▶ **Set of tasks**:
a - Copy verbatim from the message about HBase region hotspots below, starting at "We used a pre-split" and ending at "happening recently.".
b - Write a continuation of the message about HBase region hotspots below, picking up after its final sentence.

▶ **Reading text**:
We used a pre-split into 1024 regions at the start but we miscalculated our
data size, so there were still auto-splits storms at the beginning as data
size stabilized, it has ended up at around 9500 or so regions, plus a few
thousand regions for a few other tables (much smaller). But haven't had any
new auto-splits in a couple of months. And the hotspots only started
happening recently.

Our hashing scheme is very simple, we take the MD5 of the key, then form a
4 digit prefix based on the first two bytes of the MD5 normalized to be
within the range 0-1023 . I am fairly confident about this scheme
especially since even during the hotspot we see no evidence so far that any
particular region is taking disproportionate traffic (based on Cloudera
Manager per region charts on the hotspot server). Does that look like a
reasonable scheme to randomize which region any give key goes to? And the
start of the hotspot doesn't seem to correspond to any region splitting or
moving from one server to another activity.

▶ **Recorded data**:
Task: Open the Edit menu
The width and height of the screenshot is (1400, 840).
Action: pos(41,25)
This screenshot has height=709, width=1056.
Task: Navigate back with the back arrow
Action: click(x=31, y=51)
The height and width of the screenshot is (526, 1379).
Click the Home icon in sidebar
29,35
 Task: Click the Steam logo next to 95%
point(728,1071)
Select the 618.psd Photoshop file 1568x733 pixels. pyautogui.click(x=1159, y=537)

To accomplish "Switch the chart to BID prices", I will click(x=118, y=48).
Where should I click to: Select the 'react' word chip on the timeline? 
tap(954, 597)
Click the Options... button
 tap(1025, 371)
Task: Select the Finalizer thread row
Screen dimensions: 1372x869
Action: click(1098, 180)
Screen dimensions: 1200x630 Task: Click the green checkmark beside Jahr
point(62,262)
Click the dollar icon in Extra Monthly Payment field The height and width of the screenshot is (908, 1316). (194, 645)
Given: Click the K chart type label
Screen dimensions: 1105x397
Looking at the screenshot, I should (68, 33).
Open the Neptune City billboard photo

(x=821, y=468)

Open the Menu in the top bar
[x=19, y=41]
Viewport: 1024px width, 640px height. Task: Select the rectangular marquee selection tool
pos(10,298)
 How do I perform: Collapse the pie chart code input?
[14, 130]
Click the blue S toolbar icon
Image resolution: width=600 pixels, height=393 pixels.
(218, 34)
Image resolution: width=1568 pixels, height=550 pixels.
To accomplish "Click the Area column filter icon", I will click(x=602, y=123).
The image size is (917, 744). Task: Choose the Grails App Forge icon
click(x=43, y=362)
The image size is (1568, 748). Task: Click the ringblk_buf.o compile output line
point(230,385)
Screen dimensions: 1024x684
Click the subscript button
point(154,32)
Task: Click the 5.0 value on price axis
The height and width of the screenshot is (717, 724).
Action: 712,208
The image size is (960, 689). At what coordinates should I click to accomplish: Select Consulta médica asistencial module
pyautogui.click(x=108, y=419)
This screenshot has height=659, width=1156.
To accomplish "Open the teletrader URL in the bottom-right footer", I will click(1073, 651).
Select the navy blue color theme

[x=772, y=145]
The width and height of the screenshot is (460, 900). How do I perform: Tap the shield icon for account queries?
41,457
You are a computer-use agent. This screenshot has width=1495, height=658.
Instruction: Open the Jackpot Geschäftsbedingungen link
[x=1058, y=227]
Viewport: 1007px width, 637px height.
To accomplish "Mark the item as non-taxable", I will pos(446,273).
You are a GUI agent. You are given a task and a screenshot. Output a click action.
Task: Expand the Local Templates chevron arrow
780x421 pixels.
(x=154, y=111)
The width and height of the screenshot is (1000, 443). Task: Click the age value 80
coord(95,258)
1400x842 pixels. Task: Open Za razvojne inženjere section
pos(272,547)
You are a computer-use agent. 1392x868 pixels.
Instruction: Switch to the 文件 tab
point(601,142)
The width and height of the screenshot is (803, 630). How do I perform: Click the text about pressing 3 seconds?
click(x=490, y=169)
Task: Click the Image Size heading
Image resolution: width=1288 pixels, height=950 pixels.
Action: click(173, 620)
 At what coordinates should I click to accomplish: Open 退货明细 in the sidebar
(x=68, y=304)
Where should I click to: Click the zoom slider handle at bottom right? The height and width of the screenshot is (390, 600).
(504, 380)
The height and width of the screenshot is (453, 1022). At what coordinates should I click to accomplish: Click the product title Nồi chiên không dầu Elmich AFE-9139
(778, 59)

▶ **Outputs**:
a -
We used a pre-split into 1024 regions at the start but we miscalculated our
data size, so there were still auto-splits storms at the beginning as data
size stabilized, it has ended up at around 9500 or so regions, plus a few
thousand regions for a few other tables (much smaller). But haven't had any
new auto-splits in a couple of months. And the hotspots only started
happening recently.

b -
Thanks.

----
Saad


On Thu, Dec 1, 2016 at 3:32 PM, John Leach <jle...@splicemachine.com> wrote:

> Saad,
>
> Region move or split causes client connections to simultaneously refresh
> their meta.
>
> Key word is supposed.  We have seen meta hot spotting from time to time
> and on different versions at Splice Machine.
>
> How confident are you in your hashing algorithm?
>
> Regards,
> John Leach
>
>
>
> > On Dec 1, 2016, at 2:25 PM, Saad Mufti <saad.mu...@gmail.com> wrote:
> >
> > No never thought about that. I just figured out how to locate the server
> > for that table after you mentioned it. We'll have to keep an eye on it
> next
> > time we have a hotspot to see if it coincides with the hotspot server.
> >
> > What would be the theory for how it could become a hotspot? Isn't the
> > client supposed to cache it and only go back for a refresh if it hits a
> > region that is not in its expected location?
> >
> > ----
> > Saad
> >
> >
> > On Thu, Dec 1, 2016 at 2:56 PM, John Leach <jle...@splicemachine.com>
> wrote:
> >
> >> Saad,
> >>
> >> Did you validate that Meta is not on the “Hot” region server?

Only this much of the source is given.